Race report by Race Director—Paul Ashton

After 18 months, the Prom run was on again. After the devastating flooding rains of March 2011 which had caused the cancellation of the 2011 event and so much devastation, Victoria’s top coastal national park was to host the return of the 9th Prom 100, a gruelling and debilitating run over four distances: 48, 60, 80 and 100 km.

Due to the closure of some tracks the course would be a modified one, but would still take in all the highlights including Sealers Cove, Refuge Cove, Waterloo Bay, the Lighthouse (the runners love the lighthouse – especially the steep ascent), South Point and Oberon Bay.

Friday night was the time of the gathering with runners coming from as far as Queensland and Tasmania to join up with a crew of dedicated Prom runners back for another fix—Chilli, Whippet, Maggot, RMC and Dougal Dog—all old hands and dedicated lovers of the Prom’s beauty and tough technical terrain and long lonely beaches. Old friendships were renewed and new ones made.

In the pre dawn gloom the wind howled and the 29 runners struggled out of sleeping bags, cars and tents to prepare for the run. A quick survey of the campsite identified that the wild Prom Wombats had wreaked their havoc, walking right through the wall of the race HQ shelter—there were only walls on two sides, but that didn’’t stop the hairy four legged monster.

Breakfasts were gulped down, gear, adjusted, the 5 minute to briefing warning shouted out across the campsite, slowly in ones and twos the runners gathered for the pre run briefing and welcome.

Introductions were quickly made, iPhones checked for the latest weather forecast—strong winds gusting above 50 kmph and rain—it was typical Prom weather, and then the runners were off following the RD to the beach.

Runners quickly found their pace on the firm sand of Norman Beach as they jogged towards the cliffs above and a lightening sky. Quickly the field spread out with Beardy, and Damon Goerke leading the field, then there was just the stragglers at the back, enjoying the view and a long day out.

Throughout the day runners passed each other on some of the out and back sections, on the way to the Lighthouse and South Point— in between were long moments of solitude and wild beauty. At the Lighthouse curses were directed at the RD due to the steepness of the climb and the intensity of the winds—they were gusting at over 65 kmph.

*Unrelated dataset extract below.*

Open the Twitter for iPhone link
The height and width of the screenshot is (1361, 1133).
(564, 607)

As runners came into the camp at the end of the day reports stories unfolded, Damon Goerke, who was just out for an easy run blitzed the 48 km run in 4.57.30 followed by Paul Williams in 5.16.28. Fleur Grose was first female home in 6.37.

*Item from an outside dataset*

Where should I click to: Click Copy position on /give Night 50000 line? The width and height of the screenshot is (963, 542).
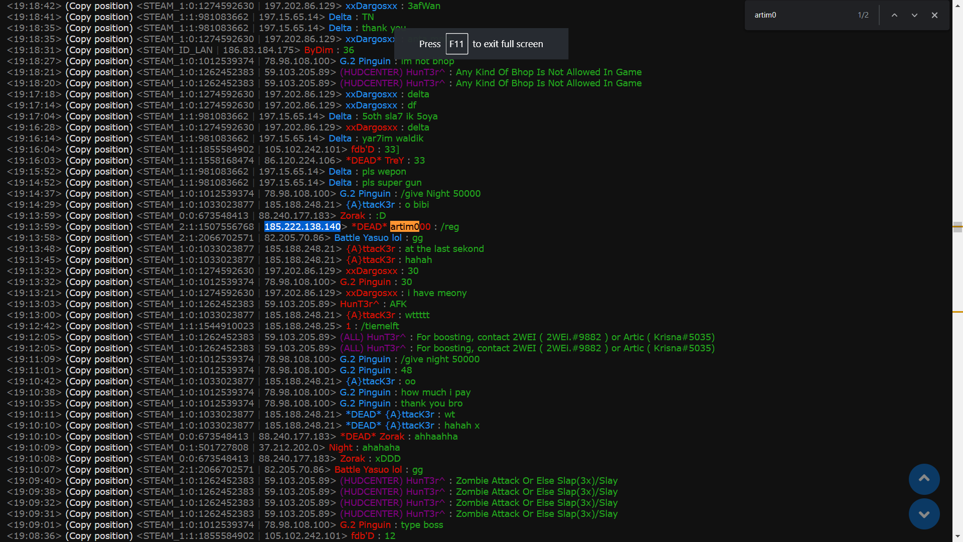(99, 194)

Paul Ashton and Terry Cornell had a duel to the death racing madly across the sands to beat the 8 hours for the 48 km and came in, with times of 7.79.40 and 7.59.50 respectively—a snail could have run faster than those two but they beat the 8 hour time and felt great—then they snuck off for an afternoon sleep (age has its privileges).

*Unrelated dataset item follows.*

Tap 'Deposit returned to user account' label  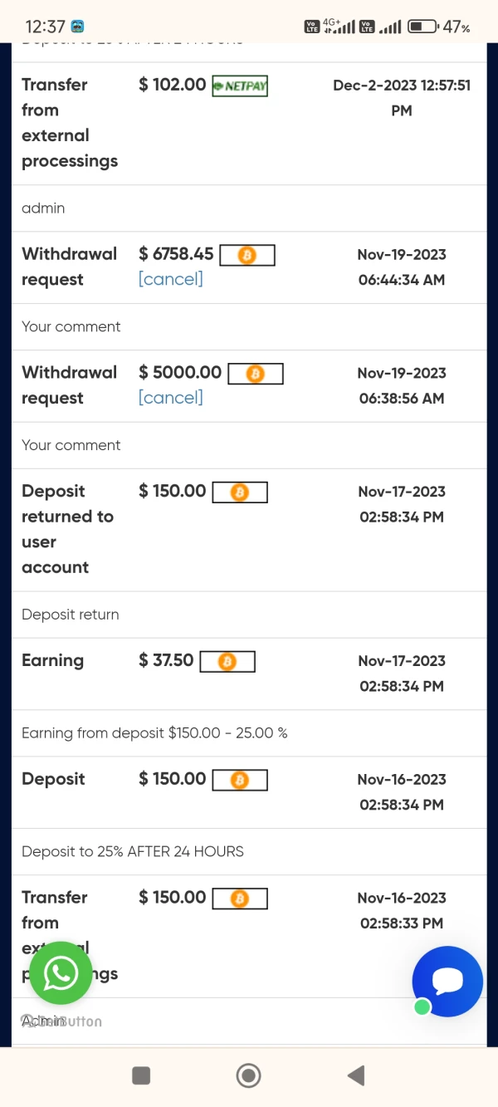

Then it was the long wait for the 60, 80 and 100 km runners. Maggot (Malcolm Gamble) completed the 60 km in 7.58, Josh Street the 80 km in 12.22 and Dan Beard the 100 km in 14.04 (10.55 for the 80 km).

Malcolm Gamble was true gentleman, and after foolishly offering to accompany Kathy MacMillan on the last 20 km of the 100 set out at around 10 P.M., after he’d had a long sleep, shower and dinner—such is the camaraderie that this run inspires.

The last runners came in late at night—Chilli striding along the path under the insipid glow of a little red light attached to his hat arrived at 10.20 P.M. (he’d left his main torch behind), Beardy was seen to finish the run and glower at the RD saying “don’t talk to me about your next run”, his normal happy disposition returned the next morning.

Kathy Mac complained about the extra 6 km bonus miles thrown into the run—it didn’t help that she and a number others went the wrong way on North Refuge Beach!

Was it a success—absolutely, was it tough, undoubtedly—everyone said the course was harder than the traditional run and times reflected that, we will just have to hope that Parks Victoria, who have done a great job restoring the trail are able to open the track to Sealers sooner rather than later.

Will the runners return—yes, next year will be the 10th running and is scheduled for 27 April 2013.